In September 2012, January 2013, and April 2013, the
Pollution Control Board issued orders purporting to find that EOR
and AET violated the state-authorized regulations implementing
the federal Safe Drinking Water Act and Resource Conservation
and Recovery Act (42 U.S.C. § 6901) injection bans by injecting or
otherwise introducing acid into EOR’s Class II and oil wells without
a Class I permit. Id. ¶ 17. On December 15, 2015, IEPA issued
demand letters to Plaintiffs demanding over $10 million in
penalties. Id. ¶ 18.
Page 3 of 18
Plaintiffs do not mention in the First Amended Complaint
that they appealed the Pollution Control Board’s final orders to the
Illinois Appellate Court, although that information is contained in
one of the demand letters Plaintiffs attached as an exhibit to the
complaint.
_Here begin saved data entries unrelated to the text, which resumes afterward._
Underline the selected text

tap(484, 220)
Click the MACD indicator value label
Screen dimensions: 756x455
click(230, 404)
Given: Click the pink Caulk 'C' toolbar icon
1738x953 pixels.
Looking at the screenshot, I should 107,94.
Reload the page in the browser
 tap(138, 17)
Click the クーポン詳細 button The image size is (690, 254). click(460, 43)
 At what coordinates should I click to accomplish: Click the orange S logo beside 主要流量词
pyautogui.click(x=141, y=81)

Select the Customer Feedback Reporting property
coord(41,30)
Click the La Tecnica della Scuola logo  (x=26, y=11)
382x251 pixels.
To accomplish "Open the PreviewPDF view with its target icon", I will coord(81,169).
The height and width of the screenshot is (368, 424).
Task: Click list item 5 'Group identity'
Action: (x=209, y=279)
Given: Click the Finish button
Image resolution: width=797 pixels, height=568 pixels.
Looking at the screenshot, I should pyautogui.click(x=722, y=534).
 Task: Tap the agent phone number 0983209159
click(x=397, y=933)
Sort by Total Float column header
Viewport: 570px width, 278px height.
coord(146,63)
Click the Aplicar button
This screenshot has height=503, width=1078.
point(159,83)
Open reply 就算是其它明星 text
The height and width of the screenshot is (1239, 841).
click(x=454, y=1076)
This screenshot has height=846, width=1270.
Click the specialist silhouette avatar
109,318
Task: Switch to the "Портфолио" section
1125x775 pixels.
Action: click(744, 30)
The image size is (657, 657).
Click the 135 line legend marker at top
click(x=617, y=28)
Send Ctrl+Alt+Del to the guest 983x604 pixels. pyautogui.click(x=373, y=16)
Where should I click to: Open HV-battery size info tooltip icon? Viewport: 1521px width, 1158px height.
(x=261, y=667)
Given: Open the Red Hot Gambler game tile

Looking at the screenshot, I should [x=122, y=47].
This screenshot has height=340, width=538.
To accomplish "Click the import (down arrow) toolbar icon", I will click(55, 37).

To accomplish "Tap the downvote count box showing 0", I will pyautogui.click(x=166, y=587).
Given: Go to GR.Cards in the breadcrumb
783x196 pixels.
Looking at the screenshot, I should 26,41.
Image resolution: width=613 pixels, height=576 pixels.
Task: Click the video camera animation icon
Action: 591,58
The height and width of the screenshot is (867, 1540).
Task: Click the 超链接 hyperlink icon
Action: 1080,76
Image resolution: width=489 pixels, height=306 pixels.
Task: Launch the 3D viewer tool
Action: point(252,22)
See d/e 17-3. A court may take judicial notice of
documents in the public record when ruling on a motion to dismiss
under Rule 12(b)(6). Olson v. Champaign Cnty., Ill., 784 F.3d
1093, 1096 n.1 (7th Cir. 2015).
On administrative review, Plaintiffs argued that the IEPA and
the Pollution Control Board did not have jurisdiction because (1)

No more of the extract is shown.